First night, first impressions…

Traveled to the worksite for the first time tonight. My first thought as the cab driver turned down the narrow dirt road leading to the call center was “Oh, so this is what it feels like just before you get beheaded by the Taliban.” It’s the middle of the night, and I’m being driven down an unlit and badly potholed road to a nondescript building with a lot of young men milling around in the street outside. The driver drops me off without any info as to where I’m supposed to go. I squeeze through a gate and walk toward what looks like a guard outbuilding. I mention my company name, and the name of the person I’m supposed to meet, and I see a spark of recognition in the guard’s face. A few minutes later my contact emerges from another building nearby.

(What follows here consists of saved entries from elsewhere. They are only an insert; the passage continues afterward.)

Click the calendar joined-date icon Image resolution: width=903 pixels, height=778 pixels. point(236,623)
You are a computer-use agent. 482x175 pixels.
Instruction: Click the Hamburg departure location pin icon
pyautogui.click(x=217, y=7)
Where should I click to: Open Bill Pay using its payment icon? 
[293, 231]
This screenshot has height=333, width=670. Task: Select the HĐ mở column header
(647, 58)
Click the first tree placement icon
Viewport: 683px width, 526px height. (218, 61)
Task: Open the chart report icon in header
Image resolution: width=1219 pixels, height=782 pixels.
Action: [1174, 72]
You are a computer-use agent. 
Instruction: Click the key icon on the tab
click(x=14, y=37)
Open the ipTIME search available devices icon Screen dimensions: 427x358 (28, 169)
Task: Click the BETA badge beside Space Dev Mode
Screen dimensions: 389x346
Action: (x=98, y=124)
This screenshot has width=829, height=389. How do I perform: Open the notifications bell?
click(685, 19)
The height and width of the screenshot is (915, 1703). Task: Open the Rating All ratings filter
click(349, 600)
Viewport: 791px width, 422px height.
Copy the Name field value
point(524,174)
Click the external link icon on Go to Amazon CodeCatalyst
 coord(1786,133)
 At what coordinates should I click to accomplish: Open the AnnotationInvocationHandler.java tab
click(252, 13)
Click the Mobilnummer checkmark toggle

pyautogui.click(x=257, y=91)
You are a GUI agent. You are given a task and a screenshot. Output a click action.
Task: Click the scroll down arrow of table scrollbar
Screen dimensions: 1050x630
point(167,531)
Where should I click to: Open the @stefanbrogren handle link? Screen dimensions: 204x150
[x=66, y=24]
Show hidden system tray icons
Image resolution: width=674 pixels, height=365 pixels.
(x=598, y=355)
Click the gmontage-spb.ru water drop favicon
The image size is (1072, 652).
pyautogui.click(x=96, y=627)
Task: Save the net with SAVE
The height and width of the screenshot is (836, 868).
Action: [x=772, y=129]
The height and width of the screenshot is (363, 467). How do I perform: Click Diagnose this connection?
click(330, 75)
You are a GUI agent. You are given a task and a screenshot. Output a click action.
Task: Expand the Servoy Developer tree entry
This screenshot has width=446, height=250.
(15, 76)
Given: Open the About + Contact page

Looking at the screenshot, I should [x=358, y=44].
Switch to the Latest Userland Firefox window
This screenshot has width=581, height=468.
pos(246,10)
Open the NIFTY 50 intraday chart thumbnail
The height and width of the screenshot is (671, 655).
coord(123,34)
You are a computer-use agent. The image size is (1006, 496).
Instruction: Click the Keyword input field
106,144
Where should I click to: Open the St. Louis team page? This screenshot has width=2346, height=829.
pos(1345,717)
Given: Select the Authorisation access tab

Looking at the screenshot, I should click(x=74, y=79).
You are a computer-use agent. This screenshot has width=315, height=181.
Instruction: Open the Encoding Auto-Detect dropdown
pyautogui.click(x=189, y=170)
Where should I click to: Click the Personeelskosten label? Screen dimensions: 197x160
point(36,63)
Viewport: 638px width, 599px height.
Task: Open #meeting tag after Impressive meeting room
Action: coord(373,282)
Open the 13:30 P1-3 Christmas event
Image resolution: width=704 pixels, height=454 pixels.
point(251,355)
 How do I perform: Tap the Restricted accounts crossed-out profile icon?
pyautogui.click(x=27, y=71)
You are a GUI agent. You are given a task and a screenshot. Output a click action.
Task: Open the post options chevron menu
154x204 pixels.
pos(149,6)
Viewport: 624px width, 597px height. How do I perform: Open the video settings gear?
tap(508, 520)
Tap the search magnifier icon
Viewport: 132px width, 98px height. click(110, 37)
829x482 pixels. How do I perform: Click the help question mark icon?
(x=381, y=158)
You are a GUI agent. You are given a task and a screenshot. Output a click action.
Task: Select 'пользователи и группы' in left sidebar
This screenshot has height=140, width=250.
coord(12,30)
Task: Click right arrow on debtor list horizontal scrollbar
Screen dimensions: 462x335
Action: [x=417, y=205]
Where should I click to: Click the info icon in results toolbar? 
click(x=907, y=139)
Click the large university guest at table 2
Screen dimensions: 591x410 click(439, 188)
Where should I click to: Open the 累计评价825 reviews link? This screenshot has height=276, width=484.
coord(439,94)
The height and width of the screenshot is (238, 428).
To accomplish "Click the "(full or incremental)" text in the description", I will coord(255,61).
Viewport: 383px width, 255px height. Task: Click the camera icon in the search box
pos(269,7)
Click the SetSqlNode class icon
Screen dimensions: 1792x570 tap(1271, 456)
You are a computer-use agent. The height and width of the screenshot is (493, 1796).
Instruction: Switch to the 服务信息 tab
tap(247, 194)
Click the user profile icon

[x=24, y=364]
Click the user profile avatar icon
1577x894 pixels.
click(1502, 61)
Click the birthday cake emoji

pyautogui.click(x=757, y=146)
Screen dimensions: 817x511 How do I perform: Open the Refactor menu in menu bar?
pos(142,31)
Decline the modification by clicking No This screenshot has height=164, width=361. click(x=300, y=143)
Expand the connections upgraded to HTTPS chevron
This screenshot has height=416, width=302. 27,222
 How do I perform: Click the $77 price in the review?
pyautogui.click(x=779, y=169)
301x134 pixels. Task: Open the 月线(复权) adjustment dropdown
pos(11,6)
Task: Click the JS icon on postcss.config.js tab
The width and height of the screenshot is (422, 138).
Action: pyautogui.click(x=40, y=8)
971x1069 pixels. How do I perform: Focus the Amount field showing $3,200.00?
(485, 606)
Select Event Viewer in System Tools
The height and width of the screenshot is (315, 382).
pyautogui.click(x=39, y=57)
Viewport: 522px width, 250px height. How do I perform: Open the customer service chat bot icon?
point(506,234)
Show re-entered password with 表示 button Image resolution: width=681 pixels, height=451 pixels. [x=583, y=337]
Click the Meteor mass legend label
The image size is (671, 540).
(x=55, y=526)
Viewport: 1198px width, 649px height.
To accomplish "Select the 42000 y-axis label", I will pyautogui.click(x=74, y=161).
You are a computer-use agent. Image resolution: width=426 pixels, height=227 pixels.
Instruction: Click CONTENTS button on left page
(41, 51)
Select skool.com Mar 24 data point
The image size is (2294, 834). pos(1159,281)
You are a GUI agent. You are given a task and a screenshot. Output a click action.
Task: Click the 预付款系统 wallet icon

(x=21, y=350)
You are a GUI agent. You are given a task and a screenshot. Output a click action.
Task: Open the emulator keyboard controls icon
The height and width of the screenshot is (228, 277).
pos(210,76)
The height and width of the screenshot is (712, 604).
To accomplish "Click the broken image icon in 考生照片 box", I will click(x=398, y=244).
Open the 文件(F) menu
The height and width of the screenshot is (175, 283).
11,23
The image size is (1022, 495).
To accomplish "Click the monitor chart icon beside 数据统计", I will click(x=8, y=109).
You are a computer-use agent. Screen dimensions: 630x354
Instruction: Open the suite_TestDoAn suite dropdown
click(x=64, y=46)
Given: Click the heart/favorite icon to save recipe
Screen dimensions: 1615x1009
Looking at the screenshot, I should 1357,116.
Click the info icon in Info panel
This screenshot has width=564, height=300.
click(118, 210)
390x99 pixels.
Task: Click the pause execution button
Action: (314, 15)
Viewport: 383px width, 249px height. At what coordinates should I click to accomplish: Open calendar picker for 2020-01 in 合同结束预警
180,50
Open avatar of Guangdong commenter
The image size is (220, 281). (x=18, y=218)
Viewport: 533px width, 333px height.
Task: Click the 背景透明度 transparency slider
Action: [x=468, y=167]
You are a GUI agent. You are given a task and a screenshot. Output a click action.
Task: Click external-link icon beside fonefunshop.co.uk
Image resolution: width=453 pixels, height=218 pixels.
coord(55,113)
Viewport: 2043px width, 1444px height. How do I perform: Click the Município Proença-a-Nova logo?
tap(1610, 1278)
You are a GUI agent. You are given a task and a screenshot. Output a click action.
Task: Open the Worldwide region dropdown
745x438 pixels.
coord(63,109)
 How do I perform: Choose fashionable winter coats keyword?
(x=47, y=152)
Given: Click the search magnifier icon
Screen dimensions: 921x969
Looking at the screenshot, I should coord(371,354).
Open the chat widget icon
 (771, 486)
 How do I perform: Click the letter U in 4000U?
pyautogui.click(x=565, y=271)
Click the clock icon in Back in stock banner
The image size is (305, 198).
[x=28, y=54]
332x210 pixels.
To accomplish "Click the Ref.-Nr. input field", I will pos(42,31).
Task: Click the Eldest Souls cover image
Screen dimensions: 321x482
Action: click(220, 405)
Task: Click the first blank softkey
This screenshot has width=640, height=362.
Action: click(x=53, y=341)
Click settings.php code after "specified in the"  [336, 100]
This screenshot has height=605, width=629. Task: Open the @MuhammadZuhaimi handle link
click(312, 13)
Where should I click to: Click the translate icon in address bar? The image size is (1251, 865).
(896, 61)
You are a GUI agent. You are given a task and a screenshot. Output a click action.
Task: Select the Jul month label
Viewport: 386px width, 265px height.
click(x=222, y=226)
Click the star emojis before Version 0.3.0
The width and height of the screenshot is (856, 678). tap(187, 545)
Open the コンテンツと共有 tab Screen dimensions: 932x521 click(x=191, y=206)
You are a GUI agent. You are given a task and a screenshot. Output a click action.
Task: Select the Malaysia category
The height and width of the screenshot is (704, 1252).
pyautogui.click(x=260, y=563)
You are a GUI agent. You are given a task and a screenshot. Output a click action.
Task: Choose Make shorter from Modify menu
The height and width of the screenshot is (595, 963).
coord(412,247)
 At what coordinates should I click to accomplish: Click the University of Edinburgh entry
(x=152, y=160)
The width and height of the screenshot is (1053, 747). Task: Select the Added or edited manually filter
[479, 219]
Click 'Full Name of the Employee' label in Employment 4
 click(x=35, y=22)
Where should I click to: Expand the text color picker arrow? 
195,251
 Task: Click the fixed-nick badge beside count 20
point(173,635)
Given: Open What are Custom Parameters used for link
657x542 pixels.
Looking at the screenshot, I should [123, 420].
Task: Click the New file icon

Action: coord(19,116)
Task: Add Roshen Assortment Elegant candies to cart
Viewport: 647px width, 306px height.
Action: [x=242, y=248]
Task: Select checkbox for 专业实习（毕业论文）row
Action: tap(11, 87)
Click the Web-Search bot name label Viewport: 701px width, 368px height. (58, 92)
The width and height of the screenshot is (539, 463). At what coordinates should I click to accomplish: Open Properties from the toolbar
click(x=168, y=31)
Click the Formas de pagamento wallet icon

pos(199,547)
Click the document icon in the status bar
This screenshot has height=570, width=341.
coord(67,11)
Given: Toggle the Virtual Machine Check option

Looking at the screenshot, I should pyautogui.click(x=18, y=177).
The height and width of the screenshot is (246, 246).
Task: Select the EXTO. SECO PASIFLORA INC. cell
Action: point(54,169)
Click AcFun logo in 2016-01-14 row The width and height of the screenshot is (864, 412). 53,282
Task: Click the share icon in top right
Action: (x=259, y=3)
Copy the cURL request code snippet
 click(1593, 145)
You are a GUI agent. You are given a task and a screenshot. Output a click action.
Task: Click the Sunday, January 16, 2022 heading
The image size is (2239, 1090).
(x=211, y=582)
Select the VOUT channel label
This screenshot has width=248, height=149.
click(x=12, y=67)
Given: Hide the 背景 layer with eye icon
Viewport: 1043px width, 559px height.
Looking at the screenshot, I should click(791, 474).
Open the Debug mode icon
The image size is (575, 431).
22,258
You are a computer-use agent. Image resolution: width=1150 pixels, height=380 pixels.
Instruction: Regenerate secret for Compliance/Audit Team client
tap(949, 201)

The building is like every call center I’ve been to. Lots of charts and stats on every surface. Motivational posters. Incentive billboards emphasizing concepts like teamwork and integrity. I go to the call floor and it’s like any other cube farm. I’ve heard tales of a Dickensian nightmare, and it’s not quite that bad. The only thing that I can say in criticism is that the management often have a barking tone when addressing subordinates. When it’s time to get on the phones, everyone knows it. They are told specifically to get on the phones, right now. Do not stop off for a break. Get on the phone. Now. Sign in. Take calls.

I haven’t had dinner so they ask if I’d like pizza. Like you have to ask. They order up a non-veg, which I guess is the Indian way of saying “SUPER SUPREME”. It’s from Dominoes. I can’t choke down Dominoes stateside if you put a bootheel to the back of my neck. This pizza is freaking awesome. It’s spicy, piled with fantastic ingredients and the crust is actually a perfect blend of crispy and chewy. I’ve never had a Dominoes pizza in the states that’s worthy of the dried cheese in this one’s leftover box. It’s not the best pizza I’ve ever had, but it was a pleasant surprise. I eat about half of it (it was a small personal pizza) before the manager asks, “Do you like Indian food?”  I say “Um, hell yes I do!” So he agrees with a big smile to order a bunch of Indian for the next few days. I emphasize that I love spicy food and that I’m pretty adventurous. The gauntlet has been thrown. No Delhi belly symptoms so far, fingers crossed.

On to the training room. Morale is low. It’s a tough job. It was tough when I did it years ago, and I didn’t have to contend with cultural and language issues. I answer a lot of questions, crack a few jokes. I try to give the company a human face. I tell them I’m there to make their jobs easier. I ask them what they need. I give them answers when I can, and promise to find answers when I don’t know. I struggle to keep up with all the feedback they’re giving. I conduct two sessions. Both have the same issues, complaints and concerns. This is good. At least there’s consensus. They’re engaged, and all the agents nod when one of them brings up an issue.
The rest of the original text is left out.